En fin, este, “mi primer libro de literatura”, estoy seguro de que despertó el deseo de seguir leyendo y reflexionando y motivó luego la necesidad de exponer, a quien deseara leerlo, mis criterios y reflexiones. Al punto es que aún hoy sigo leyendo la Biblia, porque siempre encuentro algo nuevo en sus enseñanzas.

Pero en mis estudios bíblicos, principalmente del Antiguo Testamento, y más aún del llamado Pentateuco, que incluye los cinco primeros libros de la Biblia, empecé a encontrar cosas que me confundieron desde un inicio.

En estos textos, escritos por varios autores, aunque “inspirados todos por Dios”, se cuenta la historia del pueblo hebreo desde su fundación a partir de Adán y Eva, su introducción en Egipto por una gran hambruna, la salida de Egipto capitaneados por Moisés, el peregrinar cuarenta años en el desierto de Sinaí, y luego, en pleno plan de ocupación, la toma y destrucción de la Palestina, la tierra prometida por Jehová, (solo que estaba ocupada por pequeños reinos árabes), capitaneados por el ahora Jehová de los Ejércitos 

Motivado por la nueva agresión de Israel contra Gaza y el salvajismo que dicha agresión constituye, me dio por volver a releer algunos pasajes de esta historia bíblica, y aquí les copio algunos temas concurrentes como botón de muestra.

Conste que los copio de una Biblia que es versión de Casiodoro de Reina de 1569, revisada por Cipriano de Valera en 1602, y con otras revisiones en 1862, 1909 y 1960; y publicada por la Sociedad Bíblica Peruana en 1960. Es decir, la Biblia de los evangélicos, que es la que conozco y la que más me gusta; la católica, traducida por Nacar Kolunga es menos poética y tiene un lenguaje más pedestre.

En el libro de Números, página 168, capítulo 31, versículo 15 se narra: “y les dijo Moisés: ¿Por qué habéis dejado con vida a todas las mujeres? He aquí, por consejo de Balaam ellas fueron causa de que los hijos de Israel prevaricaran (prevaricar es faltar a las leyes de su religión), contra Jehová en lo tocante a Balaam – peor, por lo que hubo mortandad en la congregación de Jehová. Matad  pues ahora, a todos los varones de entre los niños, matad también a toda mujer que haya conocido varón carnalmente, pero a todas las niñas que no hayan conocido varón, las dejareis con vida”.

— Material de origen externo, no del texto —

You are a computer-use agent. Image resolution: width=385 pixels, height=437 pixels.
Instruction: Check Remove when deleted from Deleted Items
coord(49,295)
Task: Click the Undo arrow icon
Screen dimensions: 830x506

Otro ejemplo: Libro de Deuteronomio, página 179, capítulo 2, versículo 34, “Tomamos entonces todas sus ciudades, y destruimos todas las ciudades, hombres, mujeres y niños; no dejamos ninguno.”

En el mismo libro la página 180, capítulo 3, versículo 6, dice: “Y los destruimos como hicimos a Sahón, rey de Hesbón, matando en toda ciudad a hombres, mujeres y niños”.

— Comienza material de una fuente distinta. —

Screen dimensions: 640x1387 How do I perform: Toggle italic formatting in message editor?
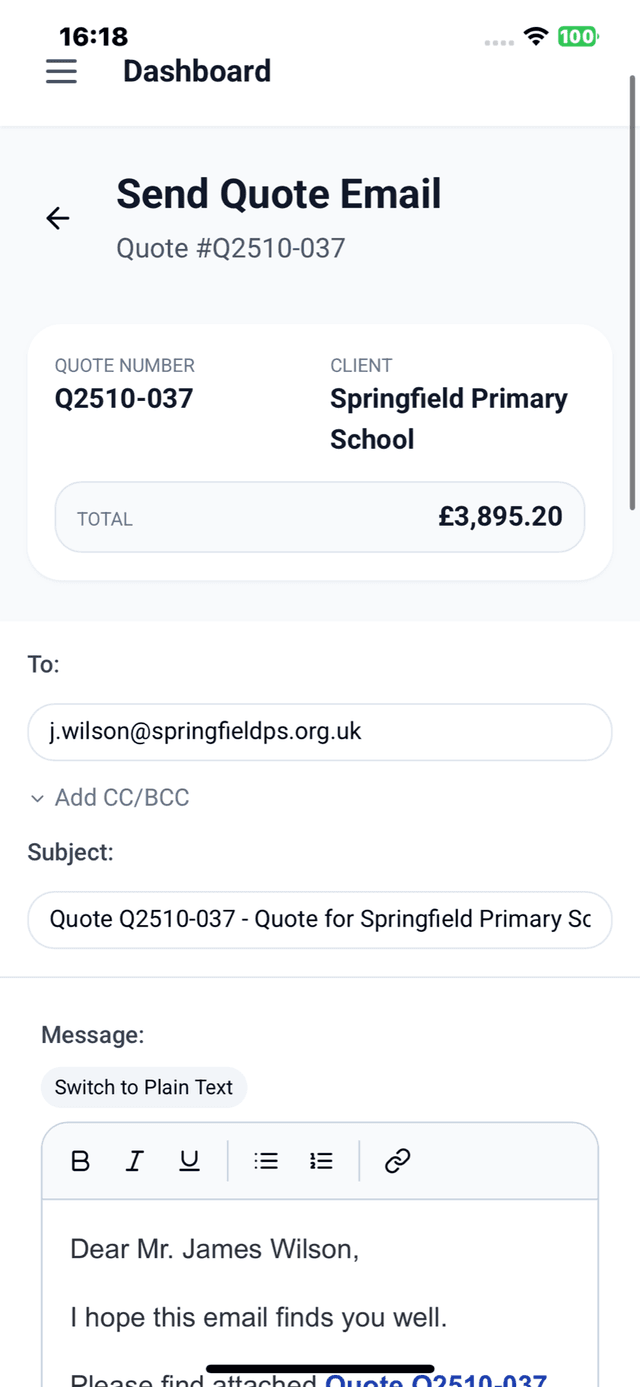[x=135, y=1161]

Otro ejemplo: Libro de Josué, páginas 224 y 225, capítulo 10, versículo 40: “Hirió pues Josué toda la región de las montañas, del Neguev, de los llanos y de las laderas, y a todos sus reyes, sin dejar nada, todo lo que tenía vida lo mató, como Jehová Dios de Israel se lo había mandado”.

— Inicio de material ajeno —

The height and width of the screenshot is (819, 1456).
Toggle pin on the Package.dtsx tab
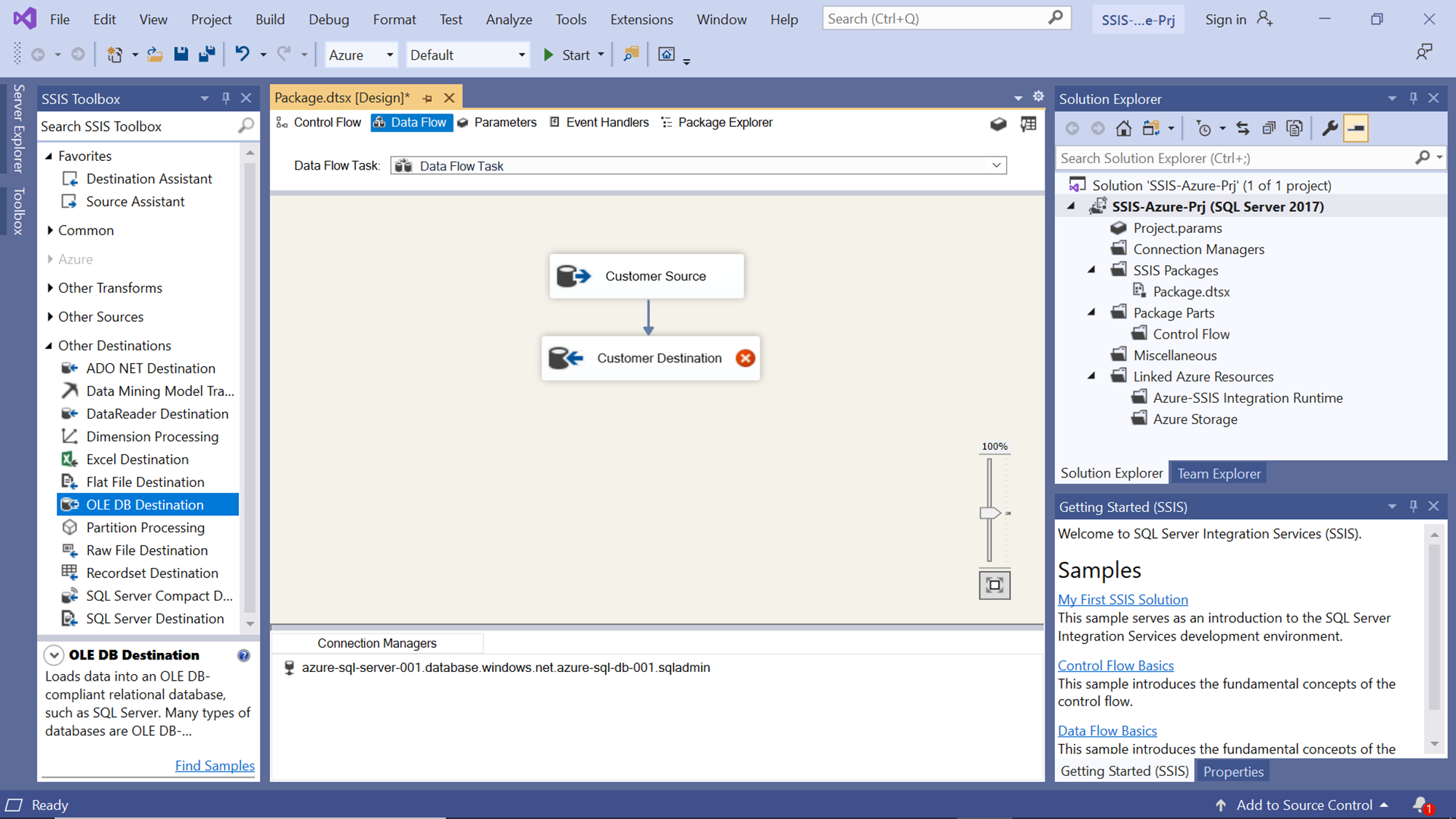click(x=427, y=98)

Entonces amigos lectores, después de esta apurada lectura me entero por la televisión de la declaración de un joven israelí francotirador que se jacta de haber matado 13 niños palestinos, de que colonos hebreos se regocijan cuando ven caer las bombas sobre la casas en Gaza, y que un grupo de jóvenes fanáticos hebreos, canta y bailan una salmodia que dice: “mañana no habrá escuelas en Gaza… ya matamos a todos los niños”;  y por ello me pregunto lo siguiente: ¿Será que aquellas lluvias bíblicas trajeron estos lodos contemporáneos?